Молли принялась гладить его прямо сквозь брюки, и Сайлас зажмурился от удовольствия, одновременно нашаривая в кармане деньги. Девица потянулась за ними, кроватные пружины пронзительно взвизгнули под ее тяжестью, и Сайлас открыл глаза. Несмотря на тусклый свет свечи, он разглядел на простыне темные капельки крови и небольшое углубление в форме личинки – место, где Молли спала каждую ночь, свернувшись калачиком для тепла. На мгновение взглянув на себя ее глазами, Сайлас решил, что девица, должно быть, воспринимает его приход как дар свыше, ибо он, несомненно, был намного лучше фабричных грубиянов и рыночных торговцев, которых ей приходилось обслуживать. В самом деле, почему бы нет, подумалось ему. В конце концов, два дня назад он даже помылся.
А Молли и в самом деле заговорила с ним куда вежливее, чем в первые минуты.
– Я вижу, сэр, вам по нраву озорные девчонки, – сказала она. – Я сразу это поняла. Обещаю, вы не будете разочарованы, сэр…

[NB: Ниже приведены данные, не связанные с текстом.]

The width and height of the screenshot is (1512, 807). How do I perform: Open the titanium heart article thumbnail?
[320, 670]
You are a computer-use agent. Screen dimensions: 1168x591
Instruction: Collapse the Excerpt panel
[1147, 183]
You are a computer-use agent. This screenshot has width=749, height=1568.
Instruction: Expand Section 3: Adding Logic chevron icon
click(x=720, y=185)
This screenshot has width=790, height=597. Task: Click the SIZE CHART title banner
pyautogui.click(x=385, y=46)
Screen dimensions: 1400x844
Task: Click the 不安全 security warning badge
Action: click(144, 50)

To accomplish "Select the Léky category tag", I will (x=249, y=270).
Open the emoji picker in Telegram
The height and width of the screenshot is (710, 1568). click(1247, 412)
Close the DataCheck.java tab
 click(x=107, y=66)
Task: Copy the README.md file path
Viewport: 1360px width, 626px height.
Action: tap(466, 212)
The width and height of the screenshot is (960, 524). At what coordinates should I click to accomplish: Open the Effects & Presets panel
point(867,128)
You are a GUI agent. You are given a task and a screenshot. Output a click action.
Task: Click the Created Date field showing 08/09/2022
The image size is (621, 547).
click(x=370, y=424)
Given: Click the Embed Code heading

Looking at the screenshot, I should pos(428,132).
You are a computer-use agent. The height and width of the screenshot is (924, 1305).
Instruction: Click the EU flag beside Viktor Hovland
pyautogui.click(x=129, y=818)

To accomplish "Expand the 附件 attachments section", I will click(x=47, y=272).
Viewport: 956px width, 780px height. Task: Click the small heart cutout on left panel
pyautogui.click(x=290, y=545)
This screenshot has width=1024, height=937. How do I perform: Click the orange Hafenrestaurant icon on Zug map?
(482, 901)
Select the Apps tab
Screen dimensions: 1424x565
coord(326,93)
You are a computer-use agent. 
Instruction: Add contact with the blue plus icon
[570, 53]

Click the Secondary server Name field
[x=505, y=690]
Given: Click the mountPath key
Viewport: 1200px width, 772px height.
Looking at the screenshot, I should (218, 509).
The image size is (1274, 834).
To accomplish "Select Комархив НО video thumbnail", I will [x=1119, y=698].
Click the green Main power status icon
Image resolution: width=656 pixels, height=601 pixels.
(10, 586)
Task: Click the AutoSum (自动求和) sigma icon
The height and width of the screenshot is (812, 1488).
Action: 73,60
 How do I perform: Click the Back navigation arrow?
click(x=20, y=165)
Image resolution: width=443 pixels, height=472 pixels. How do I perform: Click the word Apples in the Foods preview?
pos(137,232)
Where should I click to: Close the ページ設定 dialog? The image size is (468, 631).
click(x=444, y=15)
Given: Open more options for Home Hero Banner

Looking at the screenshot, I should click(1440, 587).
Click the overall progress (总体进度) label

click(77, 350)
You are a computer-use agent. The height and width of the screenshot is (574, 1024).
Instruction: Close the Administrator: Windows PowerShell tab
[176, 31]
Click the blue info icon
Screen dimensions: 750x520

Она болтала и болтала, и Сайласу вдруг захотелось, чтобы она поскорее замолчала. Он едва удерживался, чтобы не зажать ей рот ладонью: его выводил из себя и ее хриплый голос, и ее простонародная манера выговаривать слова, и ее картавое пришепетывание – жалкая пародия на интимность, выглядевшая к тому же насквозь фальшивой. Сайлас уже готов был встать и уйти, но его останавливало одно – ее волосы. Густые, ярко-рыжие, они казались великолепными, и он постарался сосредоточиться на них одних, отрешившись от всего остального.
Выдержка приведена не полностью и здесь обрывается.